THE RECORDS START
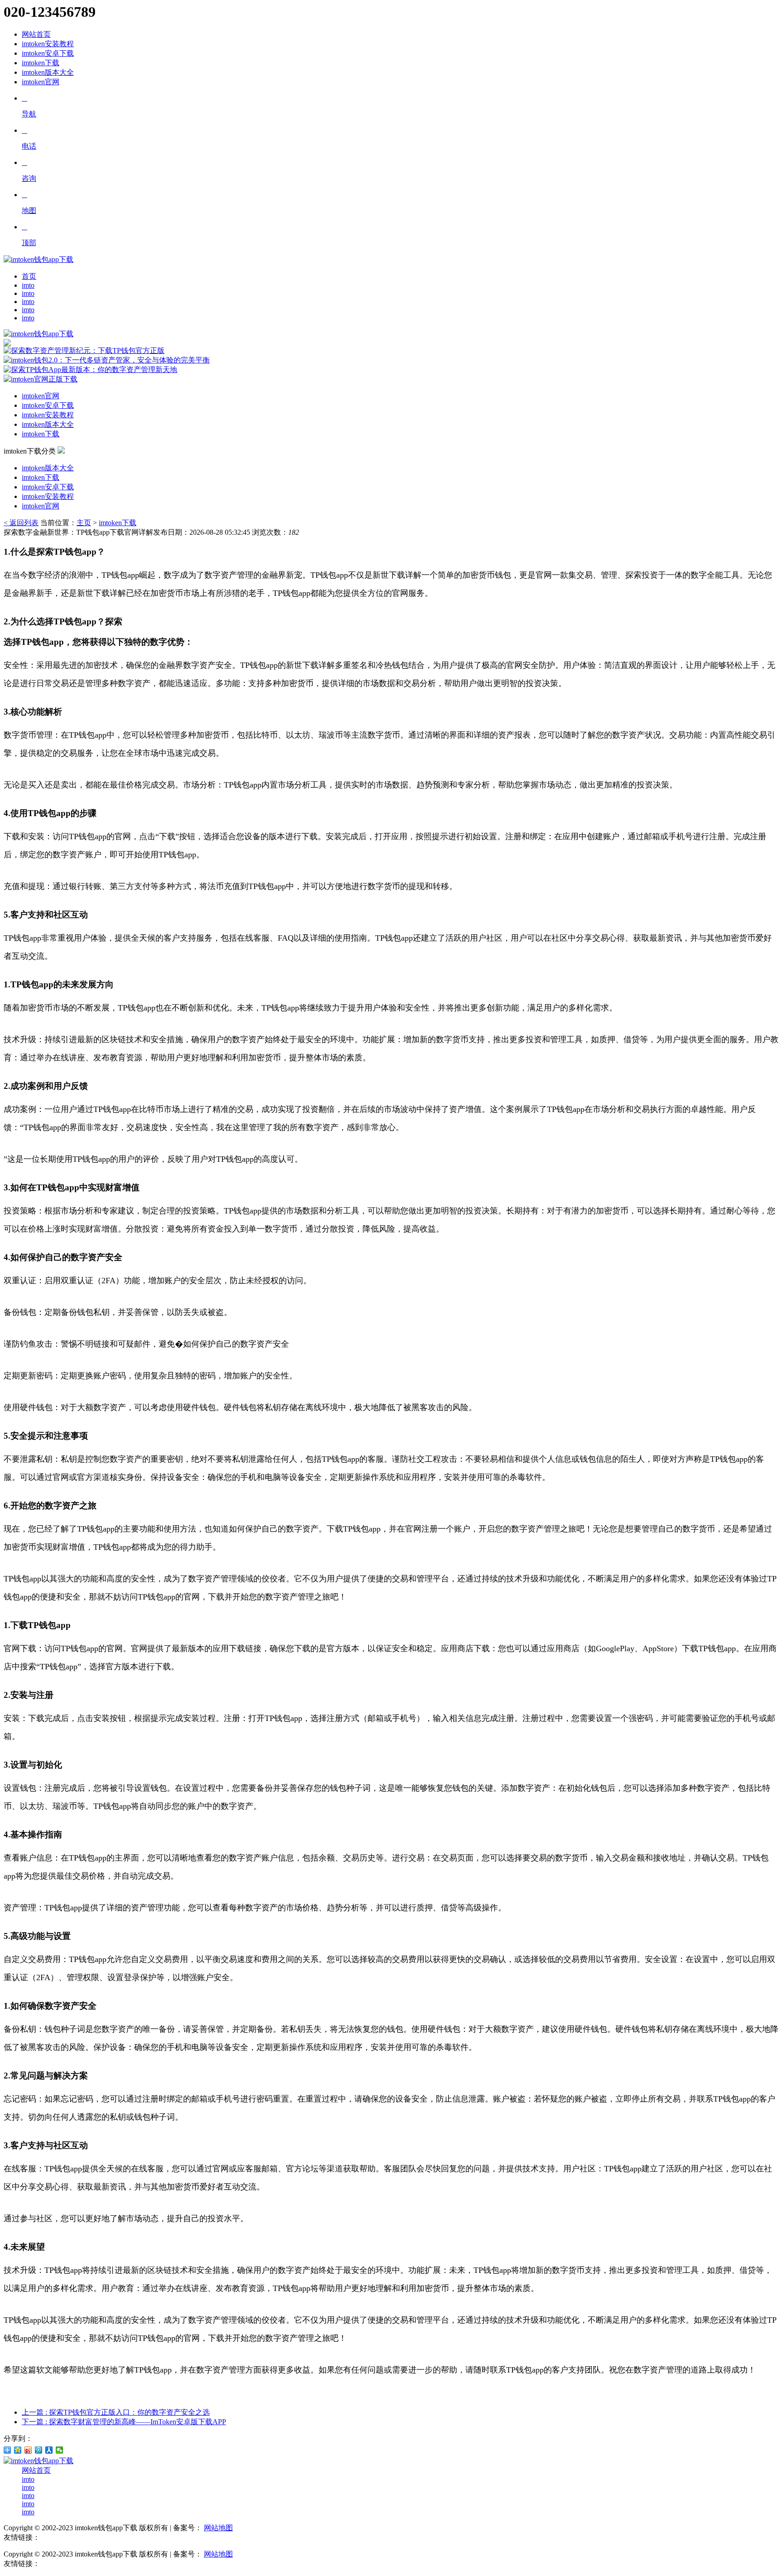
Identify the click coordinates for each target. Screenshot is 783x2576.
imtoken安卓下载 (48, 53)
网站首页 (36, 34)
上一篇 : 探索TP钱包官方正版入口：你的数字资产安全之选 (116, 2412)
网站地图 (218, 2528)
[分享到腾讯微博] (39, 2450)
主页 (84, 523)
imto (28, 285)
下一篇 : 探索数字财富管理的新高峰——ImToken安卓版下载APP (124, 2422)
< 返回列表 (21, 523)
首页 (29, 276)
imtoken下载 (40, 63)
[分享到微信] (59, 2450)
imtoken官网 (40, 82)
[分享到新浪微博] (28, 2450)
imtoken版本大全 (48, 72)
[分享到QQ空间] (18, 2450)
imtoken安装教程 (48, 44)
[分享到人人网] (49, 2450)
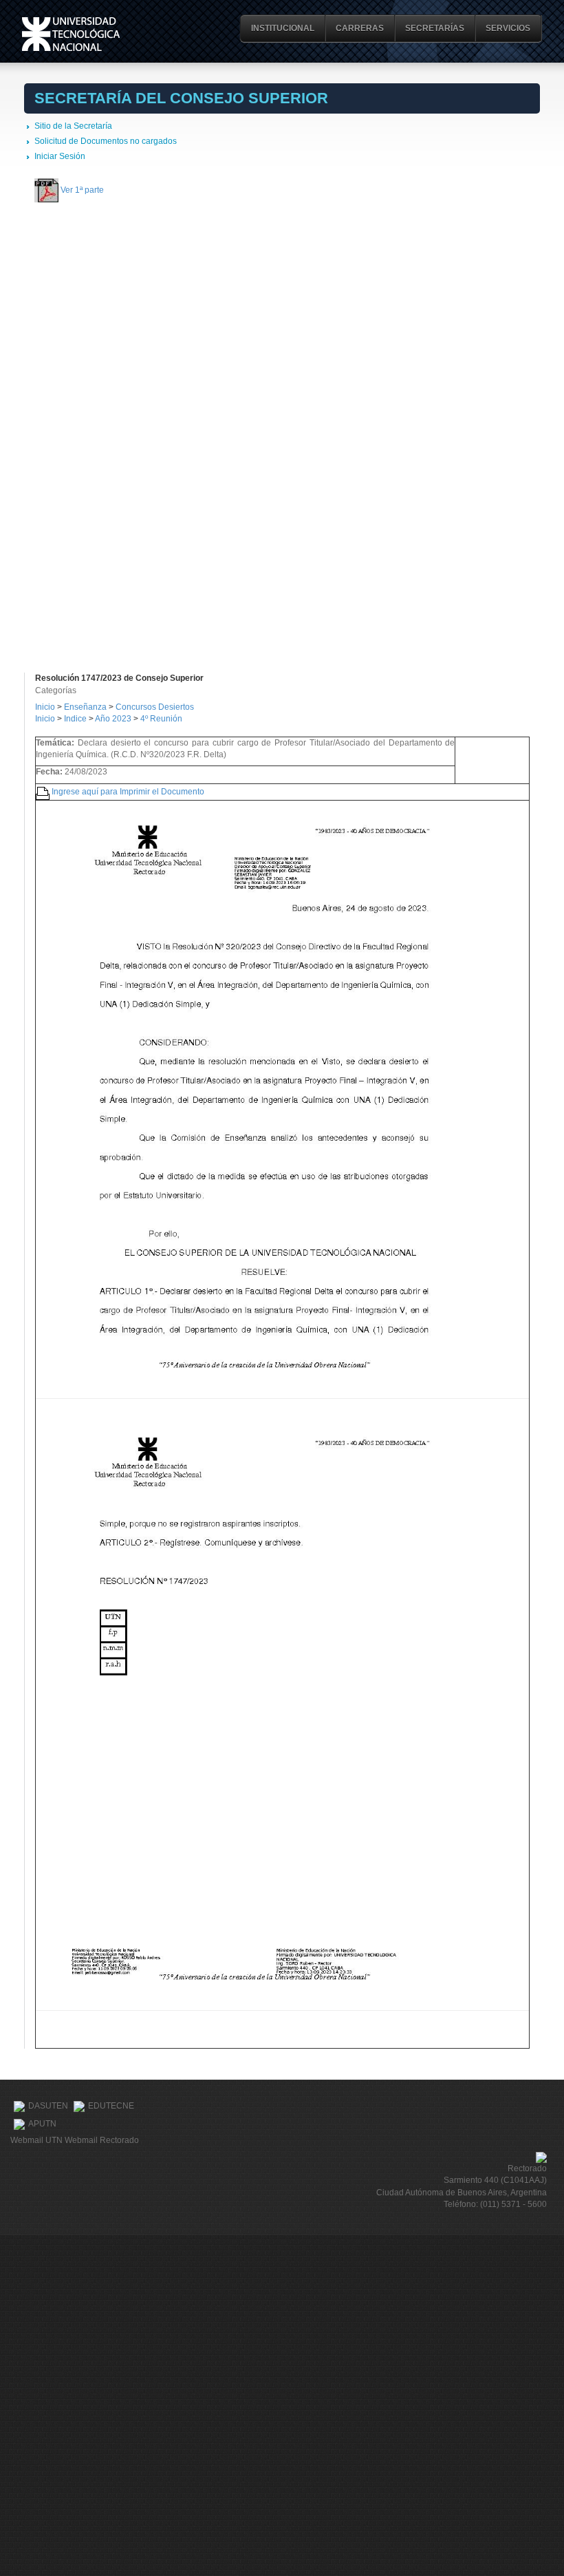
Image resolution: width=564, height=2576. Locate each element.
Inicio (45, 707)
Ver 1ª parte (82, 189)
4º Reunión (161, 719)
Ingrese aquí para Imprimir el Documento (128, 791)
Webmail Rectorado (102, 2140)
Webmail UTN (36, 2140)
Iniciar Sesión (59, 156)
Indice (75, 719)
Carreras (360, 28)
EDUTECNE (111, 2106)
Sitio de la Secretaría (73, 126)
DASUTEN (48, 2106)
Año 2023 (113, 719)
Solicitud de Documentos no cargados (105, 141)
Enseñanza (86, 707)
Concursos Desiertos (155, 707)
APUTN (42, 2124)
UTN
THE RECORDS END
## [WHAT IS REQUIRED]
Output each line of the records exactly. Any picture is skipped.

## [RESULT]
Identify the click coordinates for each target. Screenshot is 783x2576.
imtoken安卓下载 (48, 53)
网站首页 (36, 34)
上一篇 : 探索TP钱包官方正版入口：你的数字资产安全之选 (116, 2412)
网站地图 (218, 2528)
[分享到腾讯微博] (39, 2450)
主页 (84, 523)
imto (28, 285)
下一篇 : 探索数字财富管理的新高峰——ImToken安卓版下载APP (124, 2422)
< 返回列表 (21, 523)
首页 (29, 276)
imtoken下载 (40, 63)
[分享到微信] (59, 2450)
imtoken官网 (40, 82)
[分享到新浪微博] (28, 2450)
imtoken版本大全 (48, 72)
[分享到QQ空间] (18, 2450)
imtoken安装教程 (48, 44)
[分享到人人网] (49, 2450)
Image resolution: width=564, height=2576. Locate each element.
Inicio (45, 707)
Ver 1ª parte (82, 189)
4º Reunión (161, 719)
Ingrese aquí para Imprimir el Documento (128, 791)
Webmail Rectorado (102, 2140)
Webmail UTN (36, 2140)
Iniciar Sesión (59, 156)
Indice (75, 719)
Carreras (360, 28)
EDUTECNE (111, 2106)
Sitio de la Secretaría (73, 126)
DASUTEN (48, 2106)
Año 2023 (113, 719)
Solicitud de Documentos no cargados (105, 141)
Enseñanza (86, 707)
Concursos Desiertos (155, 707)
APUTN (42, 2124)
UTN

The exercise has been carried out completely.